I think evals is extremely accessible as a field and very friendly to newcomers because the field is so empirical and hands-on. If you already have a lot of research and software engineering experience, you will be able to become good at evals very quickly. If you are a newcomer, evals allow you to get started with a minimal amount of background knowledge.
I intend to update this page from time to time. Feel free to reach out with resources that you think should be included.
A starter Guide to Evals
We have written a starter guide to evals as a general introduction to the field and suggestions on how to get started. If you prefer a presentation, you can watch this talk I gave for the Talos fellowship.
In general, because evals is such an empirical field, I would recommend to get your hands dirty as soon as possible by trying to measure something you’re curious about, as described at the bottom of the starter guide.
Inspect
Inspect is an open source evals library designed and maintained by UK AISI and spearheaded by JJ Allaire, who intends to develop and support the framework for many years. It supports a wide range of evals and is fairly easy to use. It is already used by a large number of people in the evals community and I think it will become the defacto standard tool for evals similar to how PyTorch is the defacto standard for neural networks.
At Apollo, we have also decided to switch to using inspect for our evals (see details here.
I think there is a lot of room for people to contribute to Inspect, e.g. there could be much more detailed tutorials. Contributing to Inspect might be a great way for people who enjoy the software engineering side of evals to test fit and gain career capital.
The ARENA evals materials
I worked with Chloe and James (they did most of the heavy lifting) to develop evals materials for ARENA. The materials are designed for a full week of training and aim to give you some basic skills for evals.

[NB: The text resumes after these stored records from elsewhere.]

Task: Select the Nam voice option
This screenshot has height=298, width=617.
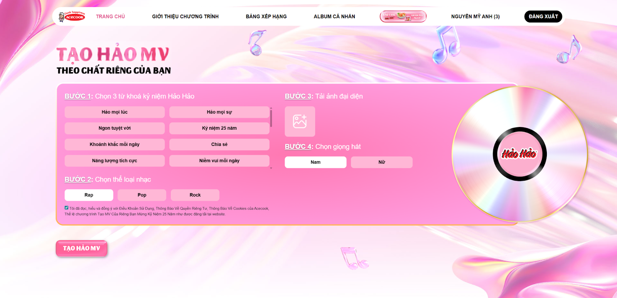Action: [315, 162]
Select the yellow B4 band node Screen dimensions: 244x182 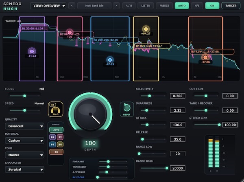click(x=146, y=29)
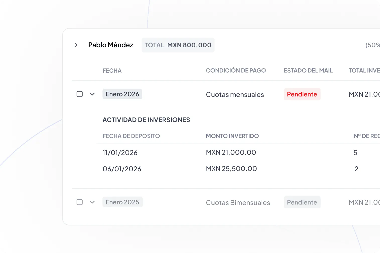
Task: Check the Enero 2025 row checkbox
Action: click(x=80, y=202)
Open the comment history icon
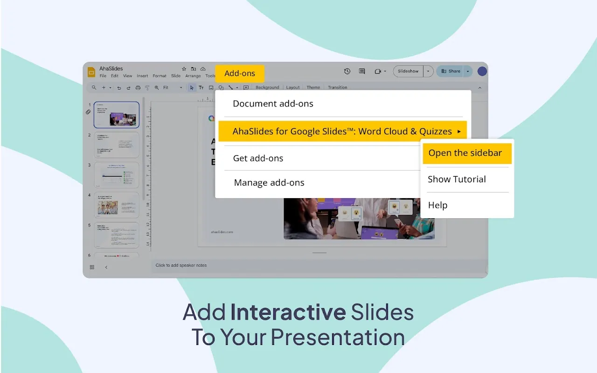This screenshot has height=373, width=597. point(361,71)
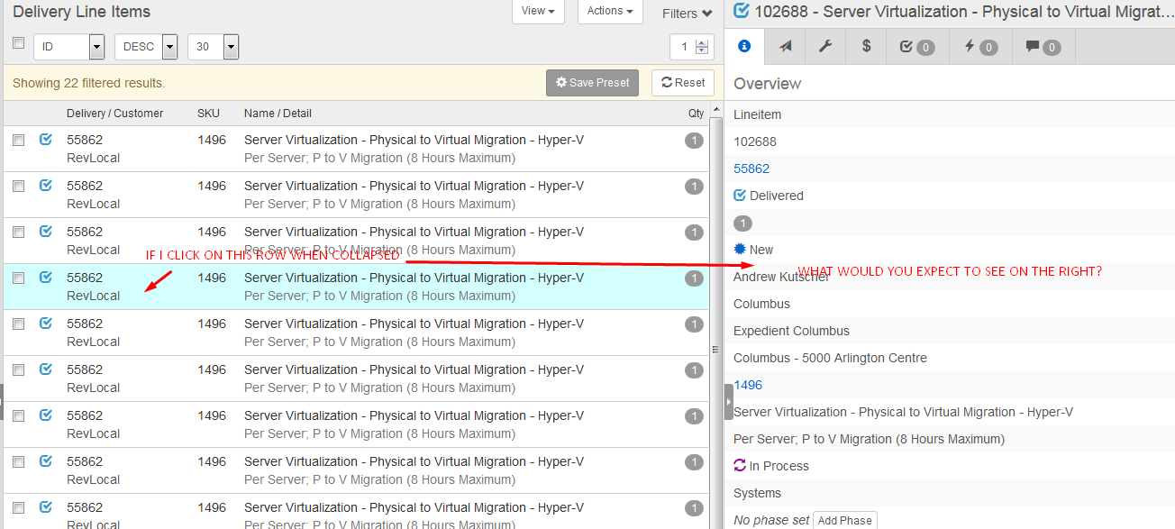The height and width of the screenshot is (529, 1175).
Task: Open the info Overview tab icon
Action: (x=743, y=47)
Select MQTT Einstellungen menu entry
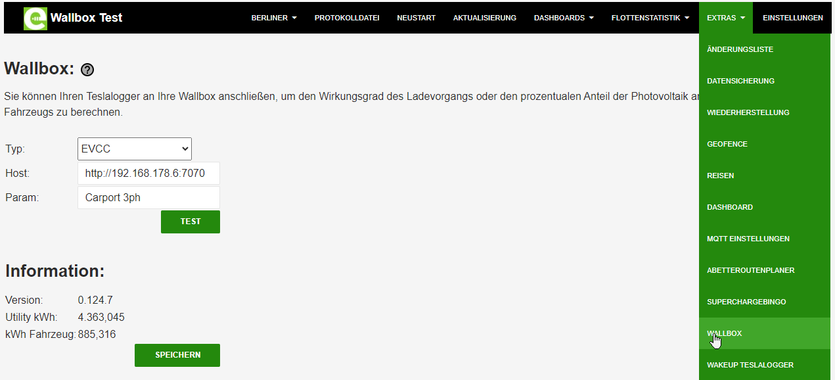The height and width of the screenshot is (380, 835). tap(748, 239)
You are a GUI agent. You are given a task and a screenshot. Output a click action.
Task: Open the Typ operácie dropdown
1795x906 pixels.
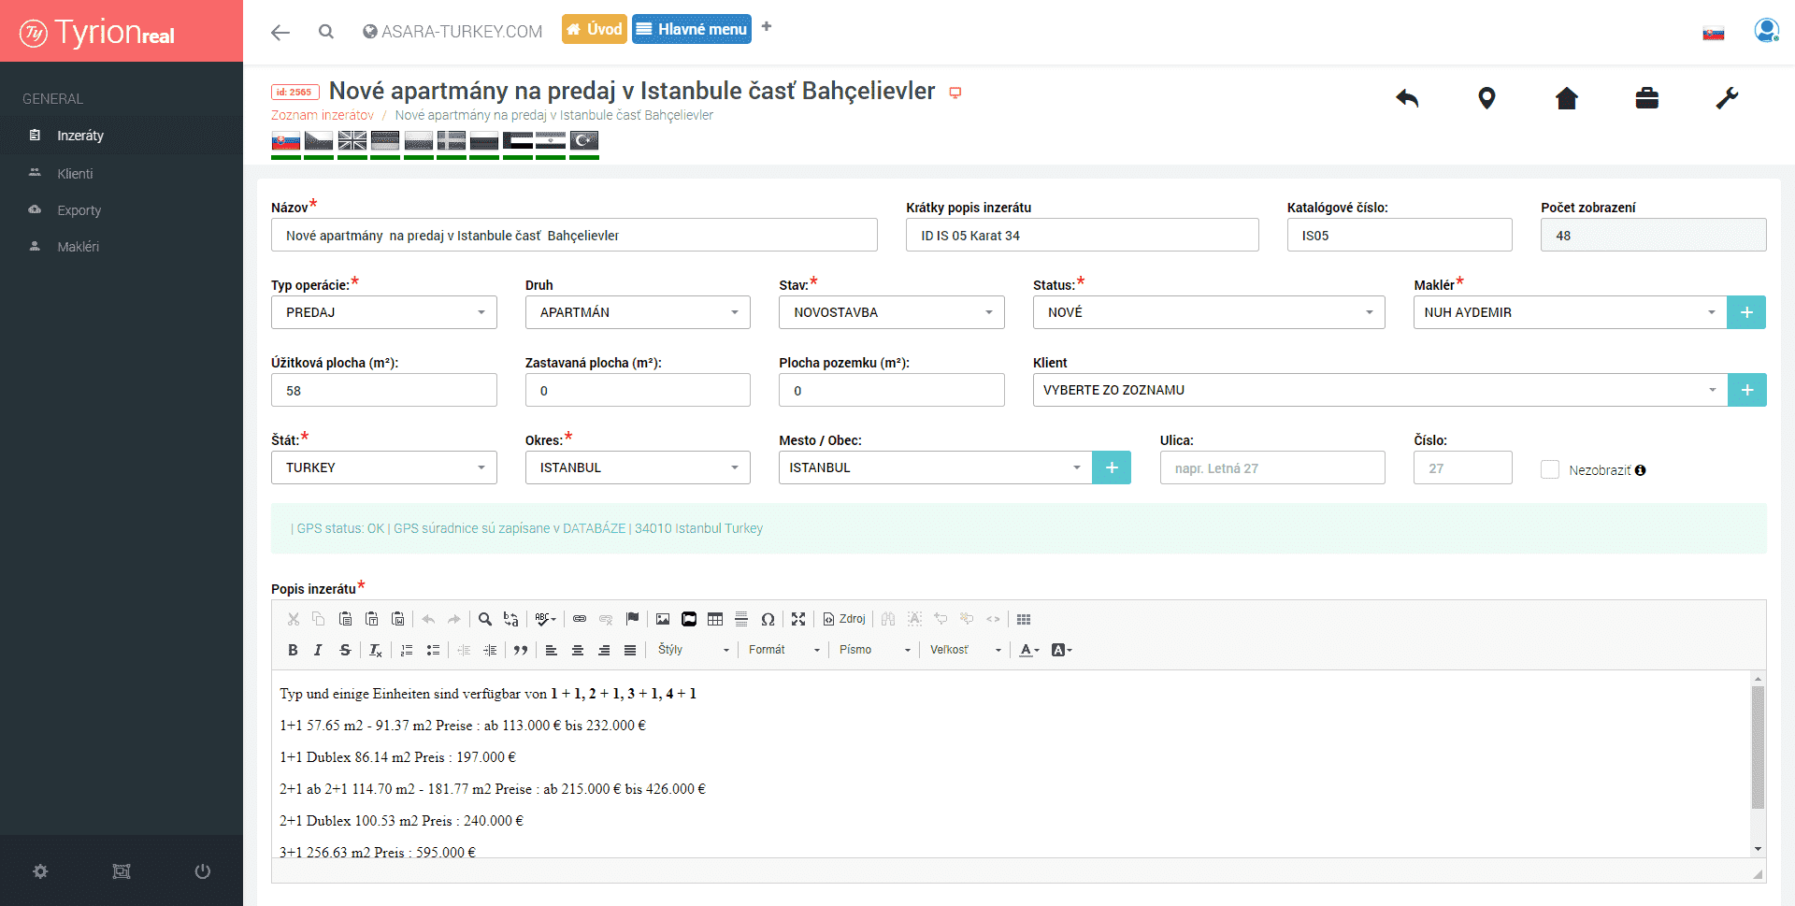click(x=383, y=312)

This was the first iteration, so there are still a lot of things we want to improve. We’re keen to get feedback from people who have either done ARENA or go through the materials in their free time.
The evals gap
Evals underpin a lot of important decisions. I think most people have not yet internalized what kind of evals will be required to confidently support billion-dollar decisions. I think it is possible to build these evaluations but we have to try harder than we’re doing now. My evals field building efforts are partially motivated by the desire to close the evals gap (more details here).
An opinionated Evals Reading list
We have written a detailed opinionated evals reading list. We intend it to be useful both for people who just want to get a quick overview as well as people who want to understand the most important work in detail.
If you understand all the papers we listed as “core” well, I would claim that you know about 90% of the important ideas in evals (at least the ones that are publicly available; there is, of course, a lot of latent knowledge that hasn’t been written up yet).
Future plans and missing resources
Note: the following is largely “copy-paste what Neel Nanda did for the mechanistic interpretability community but for evals”. I think his work was great for the field, so why not give it a shot?
Broadly speaking, I want to make it easy and attractive for people to get involved with evals.
- Easy: Optimally, getting into evals should be as simple as logging into Netflix - one click, and you’re instantly part of a curated experience. There should be plenty of resources that feel enjoyable and neither too easy nor too hard for your level of experience.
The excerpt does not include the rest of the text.